• [The exercise]:
Can you print the entries below word for word, starting with the line that contains "Viewport: 1894px width, 881px height." and going on through the line that contains "the 报错总数 panel"? Leave the pictures out.

• [Information shown]:
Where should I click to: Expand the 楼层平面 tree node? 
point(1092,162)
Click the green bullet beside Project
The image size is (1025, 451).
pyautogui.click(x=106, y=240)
--
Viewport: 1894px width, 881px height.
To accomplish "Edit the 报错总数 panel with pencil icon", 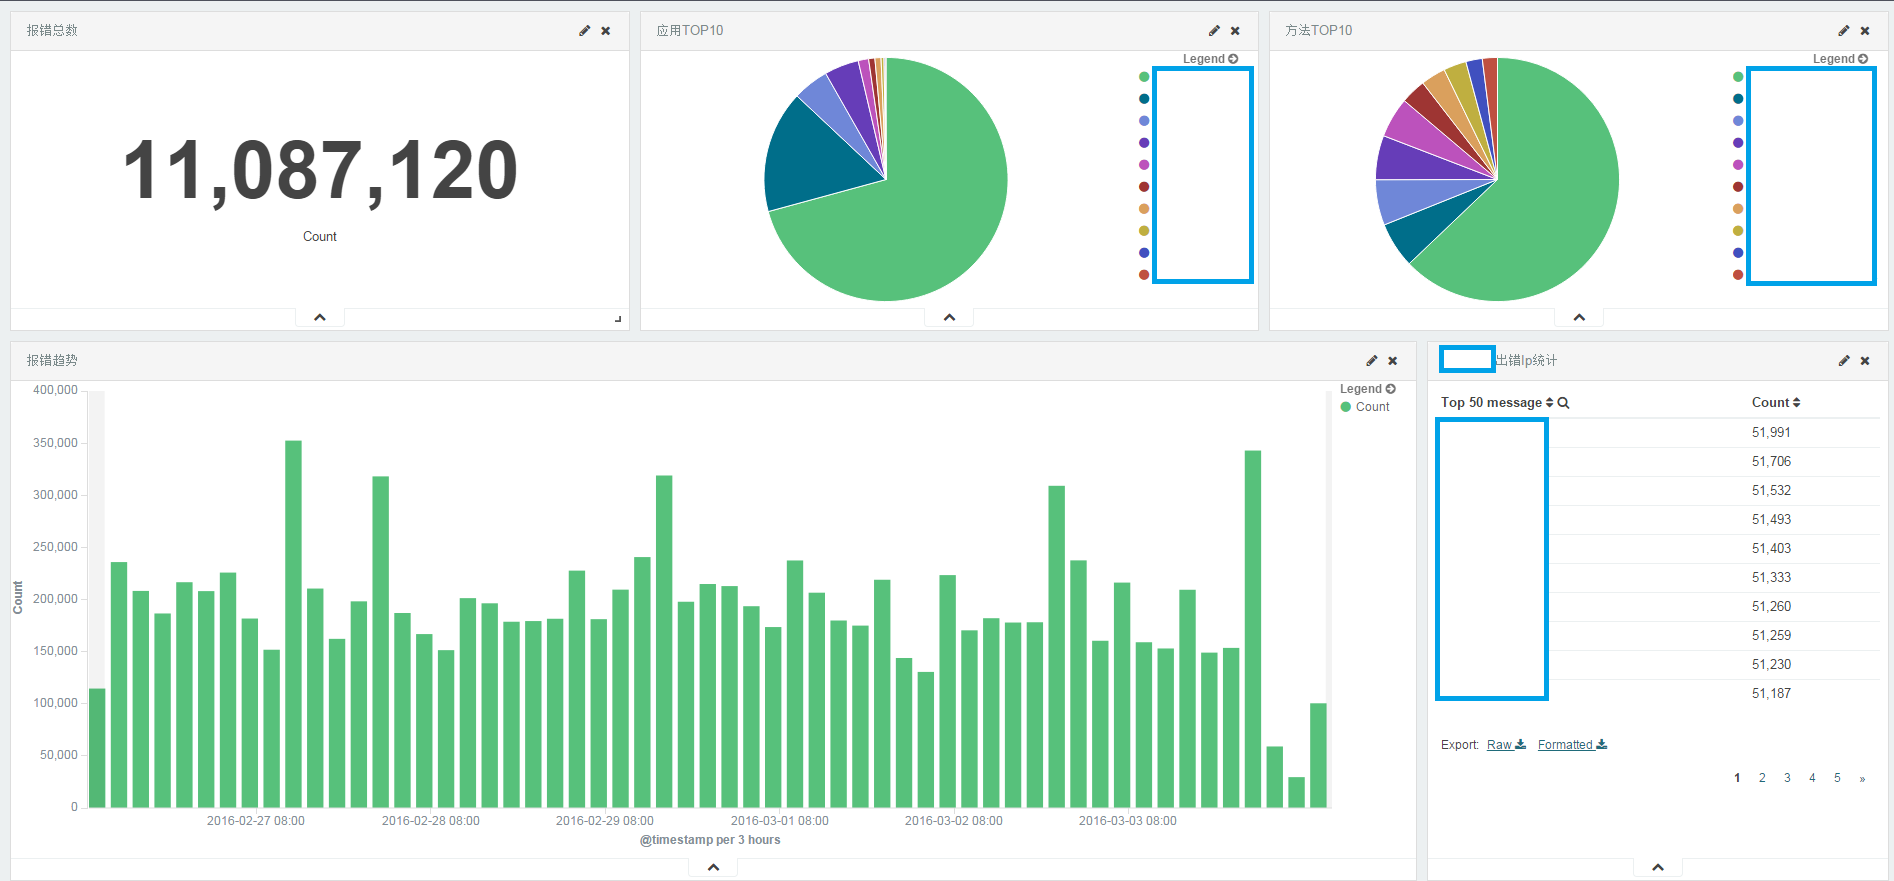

• [Output for this exercise]:
Viewport: 1894px width, 881px height.
To accomplish "Edit the 报错总数 panel with pencil icon", 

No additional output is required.